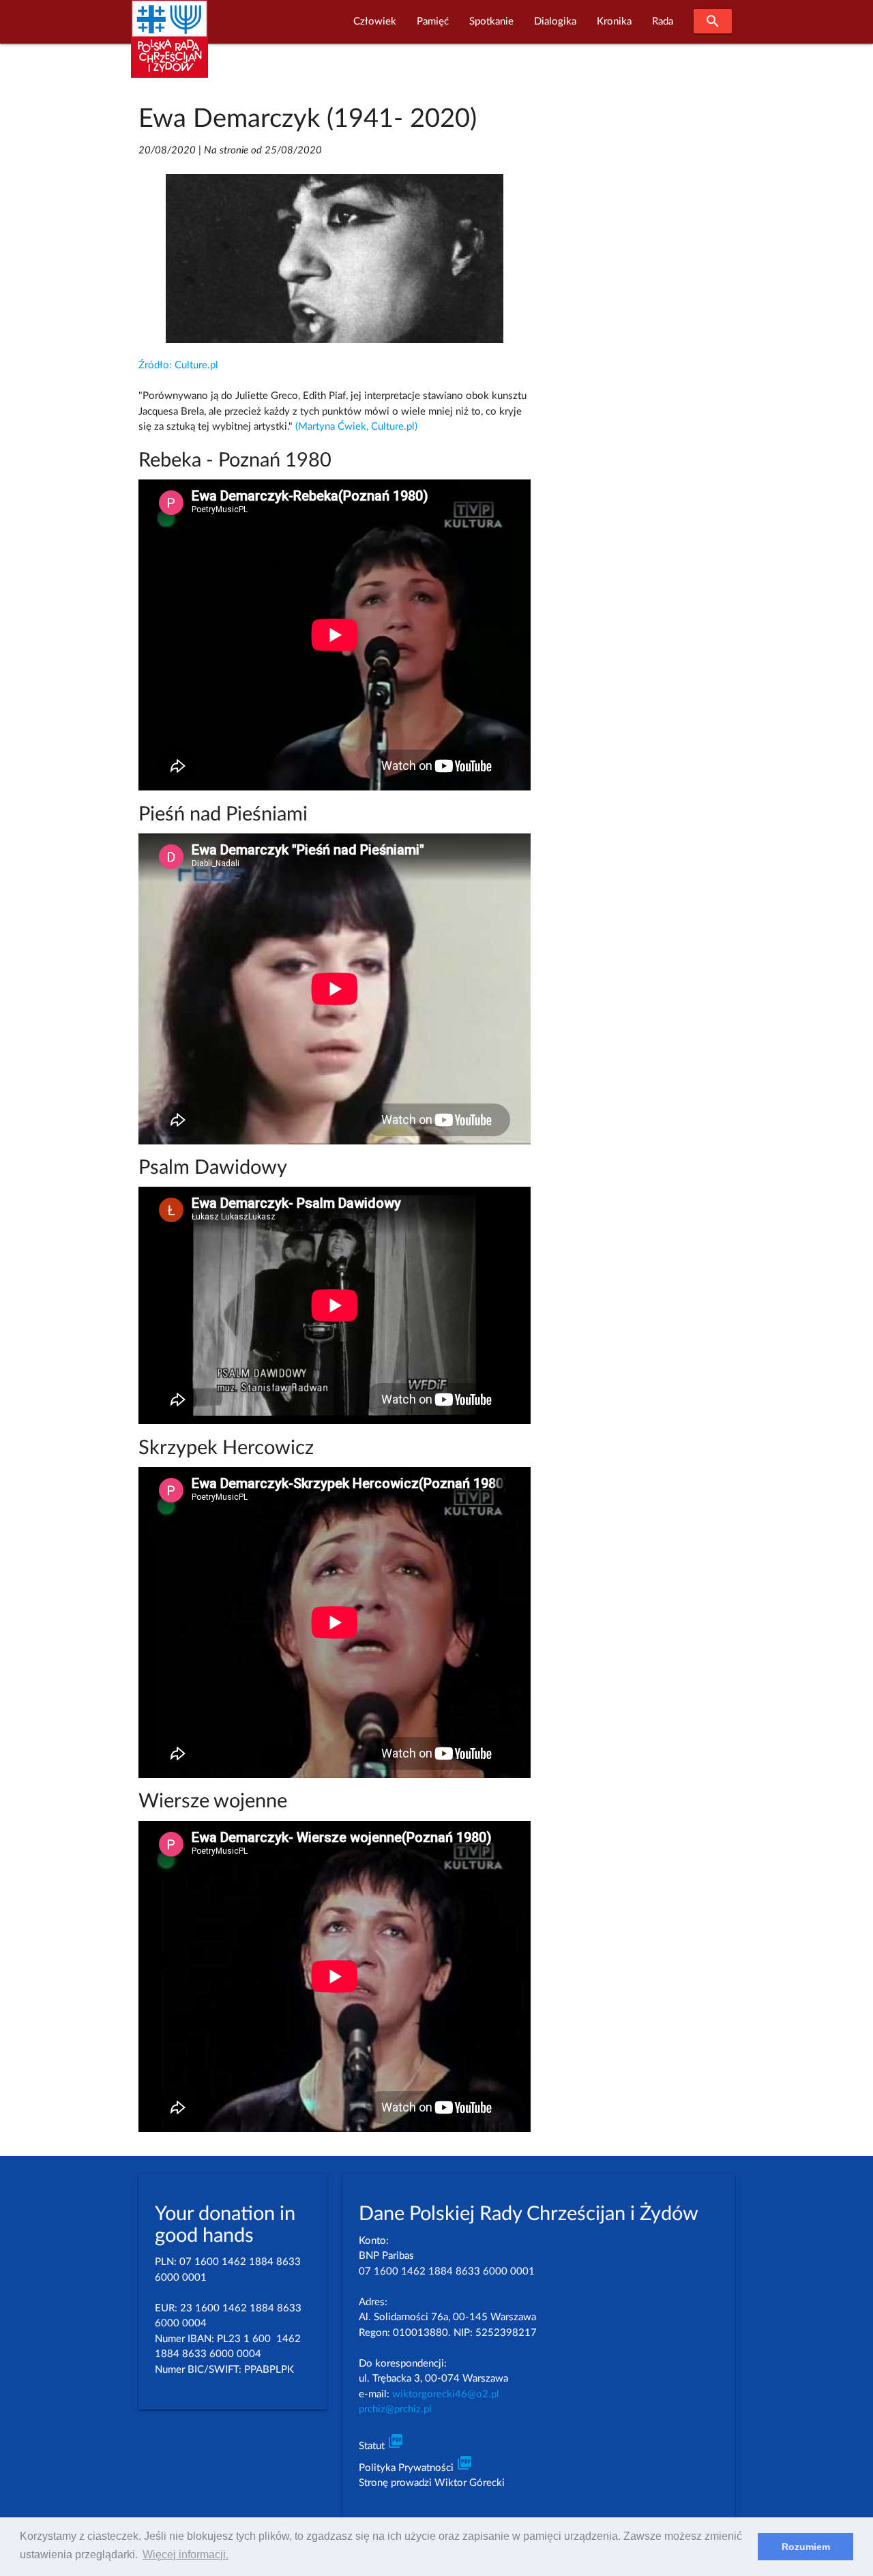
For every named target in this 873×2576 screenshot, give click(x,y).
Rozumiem (806, 2546)
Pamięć (433, 21)
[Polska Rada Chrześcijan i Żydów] (169, 46)
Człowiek (374, 21)
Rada (662, 21)
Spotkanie (491, 21)
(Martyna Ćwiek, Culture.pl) (356, 426)
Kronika (614, 21)
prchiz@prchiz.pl (395, 2409)
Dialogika (555, 21)
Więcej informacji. (185, 2554)
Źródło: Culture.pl (178, 365)
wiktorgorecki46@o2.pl (445, 2394)
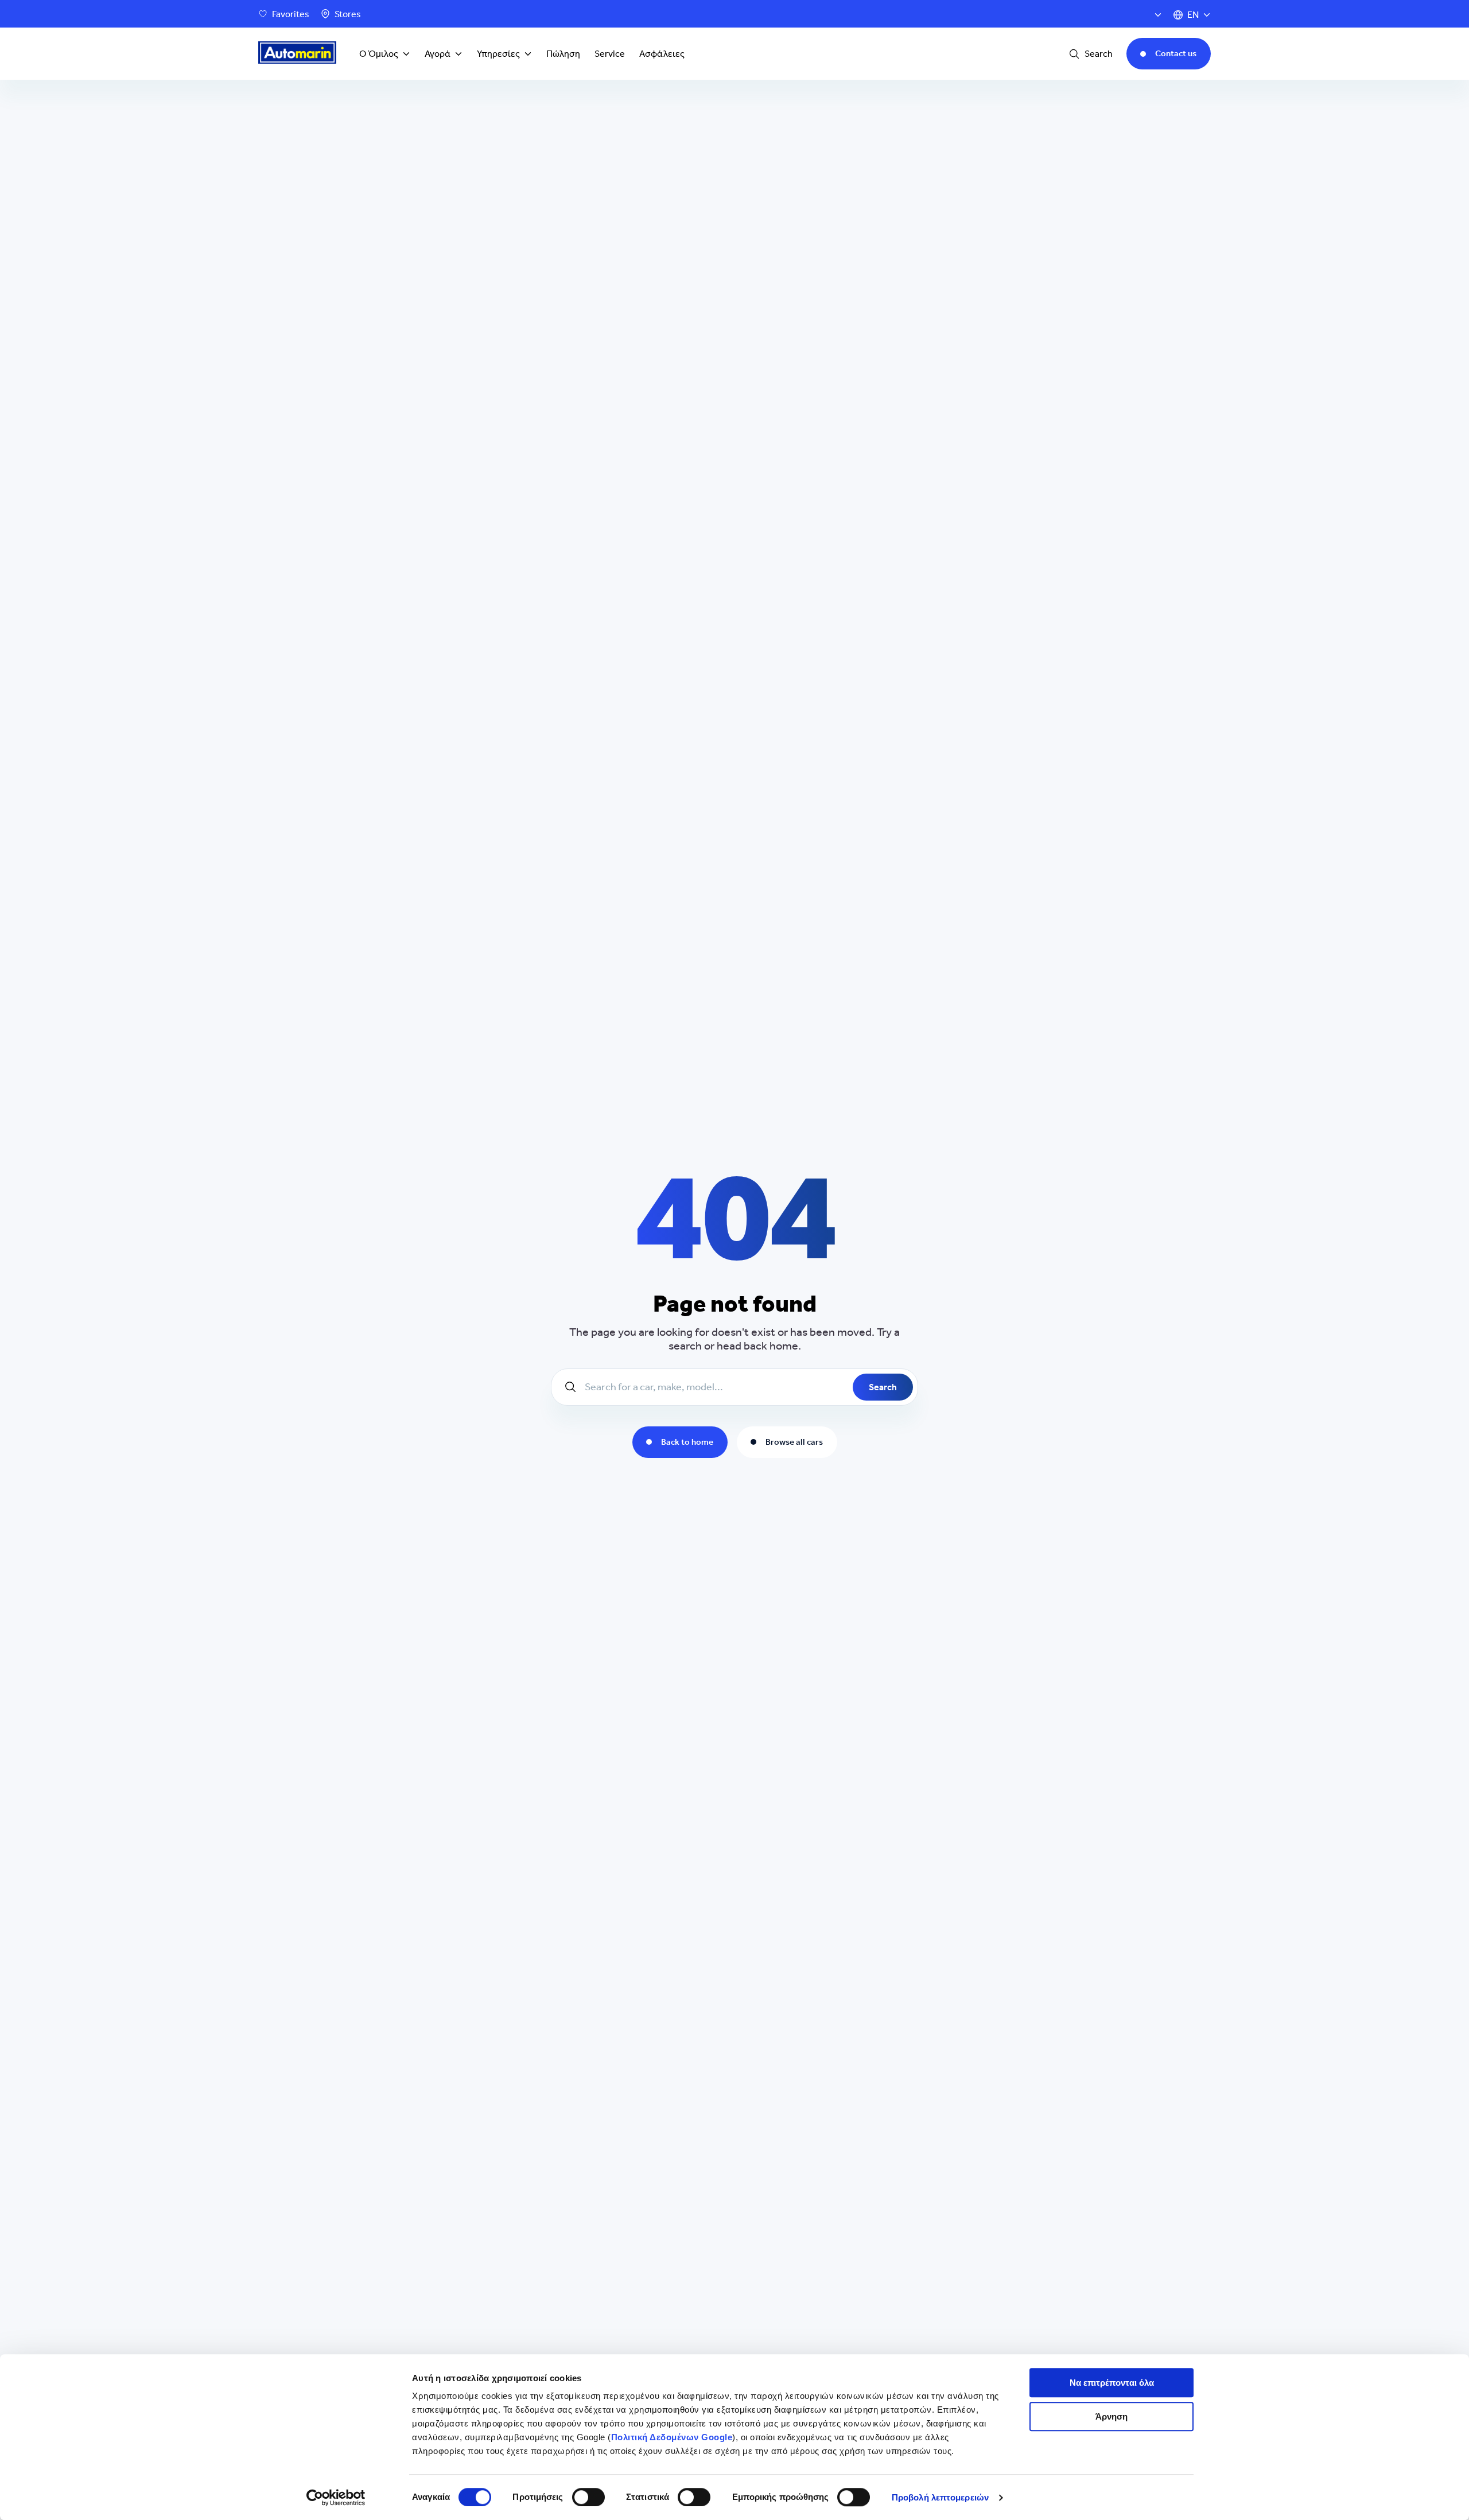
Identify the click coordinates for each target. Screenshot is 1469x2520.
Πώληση (563, 53)
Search (883, 1387)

•••

§ EXERCISE GOAL:
Pictures in the records above are left out; print everything else exactly as written.

§ SOLVED PROBLEM:
For every named target in this 873×2576 screenshot, give click(x,y).
Rozumiem (806, 2546)
Pamięć (433, 21)
[Polska Rada Chrześcijan i Żydów] (169, 46)
Człowiek (374, 21)
Rada (662, 21)
Spotkanie (491, 21)
(Martyna Ćwiek, Culture.pl) (356, 426)
Kronika (614, 21)
prchiz@prchiz.pl (395, 2409)
Dialogika (555, 21)
Więcej informacji. (185, 2554)
Źródło: Culture.pl (178, 365)
wiktorgorecki46@o2.pl (445, 2394)
Identify the click coordinates for each target. Screenshot is 1469x2520.
Πώληση (563, 53)
Search (883, 1387)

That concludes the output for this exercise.